Outdoorsmen stump for trees

Source: The Oregonian , by SCOTT LEARN
January 07, 2008
BLM plan - Hunters and fishermen say tripling logging acres would harm the habitats of prized game
 

Fishing and hunting groups say a Bush administration plan to expand logging on 2.5 million acres in western Oregon could harm fish and prized big game such as Roosevelt elk, blacktail deer and black bear.

The U.S. Bureau of Land Management plan, open for public comment through Friday, would increase clear-cutting on BLM land, reduce wildlife habitat, allow more all-terrain vehicle use and road construction and decrease stream protection, the angler and hunting groups say.

The plan provides too few alternatives for stream and wildlife protection, and for the types of logging that could occur, they say.

Bob Gerding, a hunter and angler whose family owns 300 acres of forestland outside Philomath, describes the BLM plans as "large-scale clear-cutting."

"There has to be a happy medium," he said. "You can go in and thin a forest, increase the yield and still preserve habitat."

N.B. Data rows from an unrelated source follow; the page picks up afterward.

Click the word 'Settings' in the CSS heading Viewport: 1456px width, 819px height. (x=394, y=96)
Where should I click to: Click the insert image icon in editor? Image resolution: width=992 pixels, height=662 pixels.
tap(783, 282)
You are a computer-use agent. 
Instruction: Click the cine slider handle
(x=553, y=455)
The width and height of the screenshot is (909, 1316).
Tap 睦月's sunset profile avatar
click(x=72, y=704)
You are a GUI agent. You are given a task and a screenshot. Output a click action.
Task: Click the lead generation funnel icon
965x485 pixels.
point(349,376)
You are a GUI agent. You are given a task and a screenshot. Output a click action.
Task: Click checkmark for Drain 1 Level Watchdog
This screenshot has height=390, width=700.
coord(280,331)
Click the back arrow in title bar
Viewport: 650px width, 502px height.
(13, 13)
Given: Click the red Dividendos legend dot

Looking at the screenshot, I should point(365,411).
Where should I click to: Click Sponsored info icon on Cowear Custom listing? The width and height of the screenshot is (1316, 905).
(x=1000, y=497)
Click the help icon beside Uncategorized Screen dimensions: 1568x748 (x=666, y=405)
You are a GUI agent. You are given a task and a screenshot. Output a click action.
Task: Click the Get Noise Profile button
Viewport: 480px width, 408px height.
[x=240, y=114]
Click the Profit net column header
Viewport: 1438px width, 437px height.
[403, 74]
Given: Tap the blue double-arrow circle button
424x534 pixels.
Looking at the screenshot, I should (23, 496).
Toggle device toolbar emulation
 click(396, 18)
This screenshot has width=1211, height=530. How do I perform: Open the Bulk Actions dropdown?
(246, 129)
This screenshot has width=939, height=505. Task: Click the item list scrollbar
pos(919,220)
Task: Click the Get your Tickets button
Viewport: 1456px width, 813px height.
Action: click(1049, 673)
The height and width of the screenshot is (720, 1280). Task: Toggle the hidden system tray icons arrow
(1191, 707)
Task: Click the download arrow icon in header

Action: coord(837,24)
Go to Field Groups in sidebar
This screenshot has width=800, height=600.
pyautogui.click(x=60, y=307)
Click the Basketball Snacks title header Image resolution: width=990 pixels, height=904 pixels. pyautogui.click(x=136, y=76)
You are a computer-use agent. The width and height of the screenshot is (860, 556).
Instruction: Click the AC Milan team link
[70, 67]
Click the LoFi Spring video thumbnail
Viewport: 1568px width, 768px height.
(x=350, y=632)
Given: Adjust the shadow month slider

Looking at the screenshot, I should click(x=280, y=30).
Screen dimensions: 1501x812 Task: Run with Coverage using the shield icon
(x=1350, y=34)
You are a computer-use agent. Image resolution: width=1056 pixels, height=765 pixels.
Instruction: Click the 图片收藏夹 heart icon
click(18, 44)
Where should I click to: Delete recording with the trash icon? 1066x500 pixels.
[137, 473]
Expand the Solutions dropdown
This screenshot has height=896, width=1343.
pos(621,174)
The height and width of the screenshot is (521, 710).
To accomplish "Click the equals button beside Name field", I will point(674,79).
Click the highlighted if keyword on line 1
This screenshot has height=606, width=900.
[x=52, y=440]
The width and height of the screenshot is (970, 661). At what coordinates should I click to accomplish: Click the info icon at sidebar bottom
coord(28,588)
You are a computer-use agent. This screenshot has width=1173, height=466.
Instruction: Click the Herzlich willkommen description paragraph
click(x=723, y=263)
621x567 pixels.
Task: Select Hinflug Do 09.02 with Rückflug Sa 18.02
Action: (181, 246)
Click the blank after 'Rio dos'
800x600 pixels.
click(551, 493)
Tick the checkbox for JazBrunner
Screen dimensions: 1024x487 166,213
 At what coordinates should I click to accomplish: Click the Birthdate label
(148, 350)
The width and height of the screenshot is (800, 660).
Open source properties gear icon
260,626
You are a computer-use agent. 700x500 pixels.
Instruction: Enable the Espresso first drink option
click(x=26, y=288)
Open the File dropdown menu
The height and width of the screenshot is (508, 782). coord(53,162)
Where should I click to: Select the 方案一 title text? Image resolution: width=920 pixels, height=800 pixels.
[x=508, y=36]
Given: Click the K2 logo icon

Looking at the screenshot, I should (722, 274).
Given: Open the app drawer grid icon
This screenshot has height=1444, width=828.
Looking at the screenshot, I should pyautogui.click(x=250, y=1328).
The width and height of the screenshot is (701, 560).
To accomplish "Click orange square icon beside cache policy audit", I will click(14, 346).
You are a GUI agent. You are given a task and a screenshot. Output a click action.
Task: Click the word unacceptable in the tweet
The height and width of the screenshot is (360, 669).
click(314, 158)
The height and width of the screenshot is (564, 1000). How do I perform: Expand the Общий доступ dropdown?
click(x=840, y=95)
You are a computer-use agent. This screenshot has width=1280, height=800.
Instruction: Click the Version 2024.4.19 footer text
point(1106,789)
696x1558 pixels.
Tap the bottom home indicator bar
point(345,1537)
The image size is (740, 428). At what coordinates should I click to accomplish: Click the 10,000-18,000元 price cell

Eight groups issued a statement last week voicing their concerns, including Trout Unlimited, the Northwest Sportfishing Industry Association and the Oregon Chapter of Backcountry Hunters and Anglers. The Oregon Hunters Association did not join in the statement but sent a separate letter to the BLM asking the agency to take into account effects on wildlife other than endangered species.

Allowable logging, sharply cut back under the Clinton administration's 1994 Northwest Forest Plan, would nearly triple under the BLM's plan.

Agency officials acknowledge that stream buffers -- the area around the water where logging isn't allowed -- would diminish. But the BLM's analysis indicates that the effects on endangered fish and wildlife -- including salmon and the northern spotted owl -- would be minimal, said Dick Prather, manager for the Western Oregon Plan Revisions project.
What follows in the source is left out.